Vinci Proがどんなヘッドホンで何ができるのか、ざっくりと概略を解説しよう。Insperoは2014年にマサチューセッツ工科大学の卒業生たちが設立したベンチャーらしい。ヘッドクオーターは北京に置き、中国のシンセンとアメリカのニューヨーク、サンフランシスコにも拠点を構える。Vinciは2015年に初めてプロトタイプを発表して、好評を得たことから商品化を決定。Kickstarterでの資金集めに成功して、このほど販売を開始したという。
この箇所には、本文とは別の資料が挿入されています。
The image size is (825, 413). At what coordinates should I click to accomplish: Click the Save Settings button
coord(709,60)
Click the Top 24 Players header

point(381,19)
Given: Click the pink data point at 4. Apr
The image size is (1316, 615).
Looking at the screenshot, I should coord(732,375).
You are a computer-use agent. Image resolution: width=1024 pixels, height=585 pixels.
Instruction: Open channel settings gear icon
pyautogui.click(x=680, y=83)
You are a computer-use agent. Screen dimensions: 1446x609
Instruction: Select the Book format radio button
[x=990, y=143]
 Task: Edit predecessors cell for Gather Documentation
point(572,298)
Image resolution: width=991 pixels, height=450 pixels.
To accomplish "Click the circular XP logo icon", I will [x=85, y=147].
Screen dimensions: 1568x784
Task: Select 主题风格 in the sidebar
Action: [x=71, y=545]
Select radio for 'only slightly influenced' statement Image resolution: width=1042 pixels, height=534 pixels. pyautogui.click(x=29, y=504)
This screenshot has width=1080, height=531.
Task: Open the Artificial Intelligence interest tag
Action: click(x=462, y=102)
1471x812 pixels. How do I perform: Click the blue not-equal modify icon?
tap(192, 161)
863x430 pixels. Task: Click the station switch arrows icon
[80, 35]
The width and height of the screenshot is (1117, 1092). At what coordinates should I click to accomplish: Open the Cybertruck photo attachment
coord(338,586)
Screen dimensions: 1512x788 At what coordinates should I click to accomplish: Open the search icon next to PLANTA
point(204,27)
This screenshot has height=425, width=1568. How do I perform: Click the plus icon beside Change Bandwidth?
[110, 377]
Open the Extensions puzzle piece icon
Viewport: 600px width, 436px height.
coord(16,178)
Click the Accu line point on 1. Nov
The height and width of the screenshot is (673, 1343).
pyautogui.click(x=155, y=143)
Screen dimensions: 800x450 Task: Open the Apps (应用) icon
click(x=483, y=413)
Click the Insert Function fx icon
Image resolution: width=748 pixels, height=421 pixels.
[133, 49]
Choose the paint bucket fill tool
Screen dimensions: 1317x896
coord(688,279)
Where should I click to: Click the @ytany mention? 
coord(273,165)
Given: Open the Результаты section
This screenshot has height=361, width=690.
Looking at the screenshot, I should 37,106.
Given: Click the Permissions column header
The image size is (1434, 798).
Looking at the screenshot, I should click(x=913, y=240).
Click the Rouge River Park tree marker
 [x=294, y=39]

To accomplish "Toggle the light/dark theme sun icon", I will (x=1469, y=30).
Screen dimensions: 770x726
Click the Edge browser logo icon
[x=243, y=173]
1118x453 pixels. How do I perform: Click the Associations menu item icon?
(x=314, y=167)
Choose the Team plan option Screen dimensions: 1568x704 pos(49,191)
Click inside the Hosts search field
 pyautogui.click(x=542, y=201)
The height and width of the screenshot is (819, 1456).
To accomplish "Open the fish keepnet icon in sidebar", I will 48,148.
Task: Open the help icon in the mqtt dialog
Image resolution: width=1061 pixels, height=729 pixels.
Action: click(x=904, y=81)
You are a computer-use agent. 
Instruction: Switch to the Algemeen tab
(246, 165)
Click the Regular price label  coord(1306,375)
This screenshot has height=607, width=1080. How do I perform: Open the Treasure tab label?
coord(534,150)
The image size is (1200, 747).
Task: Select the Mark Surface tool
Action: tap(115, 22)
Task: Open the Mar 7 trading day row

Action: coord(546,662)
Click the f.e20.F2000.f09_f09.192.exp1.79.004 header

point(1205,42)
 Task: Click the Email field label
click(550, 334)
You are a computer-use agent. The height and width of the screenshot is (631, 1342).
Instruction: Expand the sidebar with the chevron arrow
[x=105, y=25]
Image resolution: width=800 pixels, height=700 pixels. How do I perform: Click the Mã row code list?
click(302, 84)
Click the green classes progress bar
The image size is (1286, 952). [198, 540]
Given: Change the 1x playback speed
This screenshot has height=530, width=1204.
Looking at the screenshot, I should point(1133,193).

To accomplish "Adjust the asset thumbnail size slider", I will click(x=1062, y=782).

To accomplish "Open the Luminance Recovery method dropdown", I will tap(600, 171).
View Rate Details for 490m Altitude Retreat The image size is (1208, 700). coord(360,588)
Vinciシリーズには上位の「Vinci Pro」とスタンダードモデルの「Vinci」がある。上位モデルの方はHDオーディオ再生に対応するDAC、アクティブNC機能のほか、ワイヤレス充電機能など豪華に盛っているところが特徴だ。筆者が購入を決めた頃は60-70ドルぐらいの価格差しかなかったので、それなら上位モデルの方がお得だろうと思いVinci Proの方を選んだ。
Vinci Proには独自のOS「Vinci ME 2.0」が搭載されている。右側のイヤーカップのサーフェスは3.2インチ(480×360画素)のタッチ液晶ディスプレイになっていて、Wi-Fiのほか3G対応のモバイルネットワーク通信機能まで搭載されている。さながらスマホとヘッドホンを合体させたような製品なのだ。CPUにはARMのCortex-A7デュアルコアプロセッサーを搭載する。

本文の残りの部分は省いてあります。